Задание 1: На сколько минут спикер объявил перерыв в отрывке о канзасском Капитолии?

Отрывок текста:
□ □ □ □
Например, совсем недавно, уже в нынешнем году, из газет стало известно, что конгрессмен Ричард Торн победил на последних выборах в южном штате Луизиана «исключительно благодаря подделке голосов». Торна поймали за руку, но конгрессмен немедленно заявил, что подделкой голосов занимался не только он, а и его соперники по выборам, и, таким образом, он «не испытывает чувства вины по этому поводу». Состоялся суд. Ричард Торн вынужден был покинуть Капитолий в столице штата Батон-Руж. А в письме спикеру палаты представителей он выразился так: «Держите мое место теплым... и передайте коллегам-законодателям, чтобы не забывали меня, так как я выставлю свою кандидатуру на очередных выборах и снова одержу победу...»
Но вернемся в канзасский Капитолий.
Через два часа спикер объявил тридцатиминутный перерыв. Инал-ли поднялся со своего кресла и, обернувшись в сторону балкона, помахал нам рукой, подзывая к себе. Мы спустились, и первая же моя просьба — познакомить меня с самым молодым конгрессменом — застала Иналли врасплох.
— Пойдемте к спикеру, он лучше осведомлен, чем я, — вот и все, что смог ответить Джим.
Спикер Уильям Рой к моей просьбе отнесся благожелательно. Он углубился в какие-то списки, лежащие на трибуне, полистал их, потом наконец нашел что-то, улыбнулся и сказал с удовлетворением:
— Вот он, перед вами, Джим Иналли. Он у нас самый «юный» — ему тридцать восемь лет.
□ □ □ □
Имеющиеся записи:
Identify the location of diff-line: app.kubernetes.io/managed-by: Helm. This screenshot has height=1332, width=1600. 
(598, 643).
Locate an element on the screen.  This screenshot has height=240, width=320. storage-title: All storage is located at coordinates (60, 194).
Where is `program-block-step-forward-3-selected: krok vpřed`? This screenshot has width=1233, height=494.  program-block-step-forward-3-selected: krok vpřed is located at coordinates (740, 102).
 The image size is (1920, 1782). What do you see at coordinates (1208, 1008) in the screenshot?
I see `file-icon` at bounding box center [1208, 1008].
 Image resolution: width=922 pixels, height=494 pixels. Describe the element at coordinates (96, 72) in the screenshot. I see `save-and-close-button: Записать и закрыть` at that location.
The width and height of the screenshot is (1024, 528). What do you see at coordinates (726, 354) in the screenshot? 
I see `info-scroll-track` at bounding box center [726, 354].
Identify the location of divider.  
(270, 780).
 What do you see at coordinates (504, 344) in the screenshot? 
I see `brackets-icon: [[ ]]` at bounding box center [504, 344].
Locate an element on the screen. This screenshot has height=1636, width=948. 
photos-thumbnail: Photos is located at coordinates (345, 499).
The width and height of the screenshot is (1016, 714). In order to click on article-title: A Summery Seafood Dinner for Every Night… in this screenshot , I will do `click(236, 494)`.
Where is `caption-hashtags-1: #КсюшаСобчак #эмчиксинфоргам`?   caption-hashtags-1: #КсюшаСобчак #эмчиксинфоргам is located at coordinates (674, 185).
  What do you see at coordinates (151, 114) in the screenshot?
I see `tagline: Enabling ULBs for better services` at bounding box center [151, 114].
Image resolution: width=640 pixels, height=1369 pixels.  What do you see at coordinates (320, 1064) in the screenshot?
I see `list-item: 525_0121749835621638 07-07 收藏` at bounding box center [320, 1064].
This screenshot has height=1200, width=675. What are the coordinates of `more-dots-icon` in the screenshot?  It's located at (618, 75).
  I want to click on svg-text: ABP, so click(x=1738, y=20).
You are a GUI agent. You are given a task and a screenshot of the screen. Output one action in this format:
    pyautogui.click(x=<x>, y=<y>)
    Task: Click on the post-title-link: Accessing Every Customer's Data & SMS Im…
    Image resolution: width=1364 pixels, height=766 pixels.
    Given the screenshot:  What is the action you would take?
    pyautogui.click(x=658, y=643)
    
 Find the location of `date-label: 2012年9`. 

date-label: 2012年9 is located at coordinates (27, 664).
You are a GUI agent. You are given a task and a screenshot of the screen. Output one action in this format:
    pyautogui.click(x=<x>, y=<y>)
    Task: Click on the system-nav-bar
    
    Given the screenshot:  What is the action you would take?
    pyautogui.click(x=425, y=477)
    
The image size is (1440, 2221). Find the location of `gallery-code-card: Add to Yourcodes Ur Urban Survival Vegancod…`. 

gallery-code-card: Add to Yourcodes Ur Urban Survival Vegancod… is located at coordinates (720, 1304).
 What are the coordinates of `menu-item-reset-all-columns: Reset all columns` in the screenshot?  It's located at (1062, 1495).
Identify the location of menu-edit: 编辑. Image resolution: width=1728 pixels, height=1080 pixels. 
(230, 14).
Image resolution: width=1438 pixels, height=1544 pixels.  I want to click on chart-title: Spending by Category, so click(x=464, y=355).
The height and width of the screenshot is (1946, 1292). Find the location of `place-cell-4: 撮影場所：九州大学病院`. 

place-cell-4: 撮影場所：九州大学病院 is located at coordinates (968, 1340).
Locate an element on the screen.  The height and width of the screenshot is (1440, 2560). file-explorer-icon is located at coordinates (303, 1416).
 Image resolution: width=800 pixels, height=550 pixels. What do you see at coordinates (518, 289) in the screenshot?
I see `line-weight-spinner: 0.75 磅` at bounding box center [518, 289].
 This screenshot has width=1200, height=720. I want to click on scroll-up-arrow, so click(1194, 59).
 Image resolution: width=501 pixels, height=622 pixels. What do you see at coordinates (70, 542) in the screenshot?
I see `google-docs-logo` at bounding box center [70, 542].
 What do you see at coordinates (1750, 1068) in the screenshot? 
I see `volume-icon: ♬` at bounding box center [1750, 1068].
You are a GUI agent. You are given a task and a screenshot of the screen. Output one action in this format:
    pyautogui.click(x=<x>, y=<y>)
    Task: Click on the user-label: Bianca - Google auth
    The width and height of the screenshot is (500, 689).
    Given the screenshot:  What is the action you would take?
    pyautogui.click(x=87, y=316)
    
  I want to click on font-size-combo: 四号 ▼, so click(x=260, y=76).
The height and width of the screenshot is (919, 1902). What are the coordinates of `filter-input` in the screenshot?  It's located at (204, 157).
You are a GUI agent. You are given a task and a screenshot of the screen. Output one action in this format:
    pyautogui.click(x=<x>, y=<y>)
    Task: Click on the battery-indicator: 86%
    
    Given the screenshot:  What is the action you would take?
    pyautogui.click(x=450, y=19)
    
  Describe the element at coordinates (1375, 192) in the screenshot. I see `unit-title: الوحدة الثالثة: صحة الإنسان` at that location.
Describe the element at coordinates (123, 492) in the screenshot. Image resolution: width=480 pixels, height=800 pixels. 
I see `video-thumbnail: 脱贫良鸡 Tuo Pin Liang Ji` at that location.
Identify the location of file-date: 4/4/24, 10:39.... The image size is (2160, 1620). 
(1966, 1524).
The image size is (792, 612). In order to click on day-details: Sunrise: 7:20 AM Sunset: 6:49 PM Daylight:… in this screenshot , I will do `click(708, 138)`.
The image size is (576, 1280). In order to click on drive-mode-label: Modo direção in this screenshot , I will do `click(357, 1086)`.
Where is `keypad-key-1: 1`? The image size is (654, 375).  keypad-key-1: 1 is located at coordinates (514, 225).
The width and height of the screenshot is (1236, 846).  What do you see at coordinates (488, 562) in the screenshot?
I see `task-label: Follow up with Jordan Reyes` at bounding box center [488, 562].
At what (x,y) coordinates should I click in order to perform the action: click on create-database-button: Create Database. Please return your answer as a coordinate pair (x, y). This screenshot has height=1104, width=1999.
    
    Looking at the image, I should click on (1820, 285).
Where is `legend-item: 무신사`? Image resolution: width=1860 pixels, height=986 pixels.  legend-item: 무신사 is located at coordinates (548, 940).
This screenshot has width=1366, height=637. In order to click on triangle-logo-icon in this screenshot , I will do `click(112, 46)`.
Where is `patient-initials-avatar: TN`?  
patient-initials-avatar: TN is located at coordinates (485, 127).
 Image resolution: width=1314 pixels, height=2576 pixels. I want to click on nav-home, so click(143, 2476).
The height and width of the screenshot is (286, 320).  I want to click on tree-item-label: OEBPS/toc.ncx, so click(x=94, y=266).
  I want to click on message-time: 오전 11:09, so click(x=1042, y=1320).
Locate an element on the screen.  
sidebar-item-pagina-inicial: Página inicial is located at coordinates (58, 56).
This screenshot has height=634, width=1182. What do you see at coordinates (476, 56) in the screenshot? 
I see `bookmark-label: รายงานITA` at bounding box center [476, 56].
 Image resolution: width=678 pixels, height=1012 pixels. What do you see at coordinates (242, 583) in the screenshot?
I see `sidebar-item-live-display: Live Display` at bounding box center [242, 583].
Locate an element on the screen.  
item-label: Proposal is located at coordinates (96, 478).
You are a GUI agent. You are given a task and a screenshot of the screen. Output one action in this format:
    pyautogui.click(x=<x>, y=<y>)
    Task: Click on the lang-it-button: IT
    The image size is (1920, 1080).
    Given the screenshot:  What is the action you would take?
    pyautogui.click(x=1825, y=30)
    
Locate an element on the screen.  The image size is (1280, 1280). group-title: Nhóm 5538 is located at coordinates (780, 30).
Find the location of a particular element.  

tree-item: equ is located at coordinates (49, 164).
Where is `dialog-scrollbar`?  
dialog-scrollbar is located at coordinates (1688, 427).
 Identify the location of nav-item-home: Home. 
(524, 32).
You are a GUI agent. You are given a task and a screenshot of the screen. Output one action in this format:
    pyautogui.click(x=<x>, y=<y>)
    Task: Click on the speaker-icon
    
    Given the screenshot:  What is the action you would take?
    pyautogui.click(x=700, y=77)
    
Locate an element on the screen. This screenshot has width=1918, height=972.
□ □ □ □
Задание 2: Перепиши записи от строки с «Image resolution: width=1438» до строки с «place-cell-4: 撮影場所：九州大学病院 is» включительно в виде списка строк JSON, по одной строке на каждую строку записей. Пустые строки пропусти.

Ответ 1: На тридцать минут.

Ответ 2:
[
  "Image resolution: width=1438 pixels, height=1544 pixels.  I want to click on chart-title: Spending by Category, so click(x=464, y=355).",
  "The height and width of the screenshot is (1946, 1292). Find the location of `place-cell-4: 撮影場所：九州大学病院`. ",
  "place-cell-4: 撮影場所：九州大学病院 is located at coordinates (968, 1340)."
]